• _Exercise directions_
Restate each entry word for word, leaving nothing out.

• _Supplied data_
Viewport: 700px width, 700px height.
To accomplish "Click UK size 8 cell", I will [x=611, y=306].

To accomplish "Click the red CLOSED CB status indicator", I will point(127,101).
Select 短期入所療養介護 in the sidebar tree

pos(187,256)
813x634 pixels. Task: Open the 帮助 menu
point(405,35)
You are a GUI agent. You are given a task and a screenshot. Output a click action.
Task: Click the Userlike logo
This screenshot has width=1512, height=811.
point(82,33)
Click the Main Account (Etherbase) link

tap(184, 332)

• _Response to the task_
Viewport: 700px width, 700px height.
To accomplish "Click UK size 8 cell", I will [x=611, y=306].

To accomplish "Click the red CLOSED CB status indicator", I will point(127,101).
Select 短期入所療養介護 in the sidebar tree

pos(187,256)
813x634 pixels. Task: Open the 帮助 menu
point(405,35)
You are a GUI agent. You are given a task and a screenshot. Output a click action.
Task: Click the Userlike logo
This screenshot has width=1512, height=811.
point(82,33)
Click the Main Account (Etherbase) link

tap(184, 332)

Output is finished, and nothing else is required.